SILVIA ROMANO E GIUSEPPE CONTE
Ci riferiamo all' erogazione dei bonus per gli autonomi, ai fondi per la cassa integrazione e al divieto correlato di licenziamento. Insomma un pasticcio che si poteva evitare.
In tempo di emergenza non si interviene con decreti o Dpcm ma con semplici disegni di legge che poi possono trovare maggiore strutturazione in sede parlamentare.
Invece, il dl ancora in fase di parto contiene ben 23 fondi istituiti ad hoc per sostenere specifici settori o classi sociali e circa 150 soglie di accesso a detrazioni, deduzioni, agevolazioni e persino al denaro a fondo perduto. Non sappiamo ancora come finirà in Gazzetta ma difficile che venga semplificato.
GIUSEPPE CONTE FIRMA UN DECRETO
Così il premier Conte ha pensato bene lo scorso sabato di annunciare un nuovo decreto che con un colpo di genio verrà chiamato dl Semplificazione. Dentro ci dovrebbe essere una parziale riforma del diritto societario e una proposta per (a cui lavora un consulente di Cdp) per copiare il modello di governance olandese, lo stesso che ha spinto Fca, Cementir e altri a trasferire la sede all' Aja.

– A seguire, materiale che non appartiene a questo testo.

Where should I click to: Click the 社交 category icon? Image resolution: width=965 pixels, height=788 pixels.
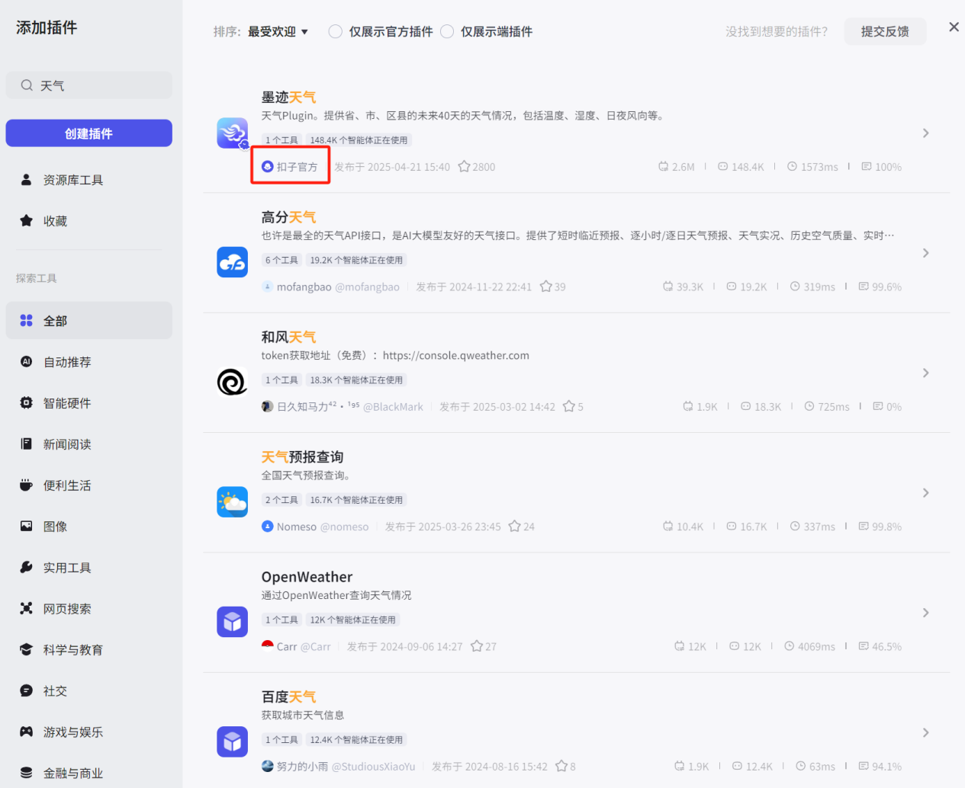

Ma non finisce qui. Una volta approvato il dl Semplificazione sarà la volta di un nuovo decreto per riattivare l' economia. «Dovrà contenere almeno 20 miliardi», ha fatto sapere il vice ministro all' Economia, Laura Castelli, «per aiutare i Comuni e e le imprese».
La grillina non ha usato il termine urgente, per cui di questo passo potrebbe arrivare a Ferragosto.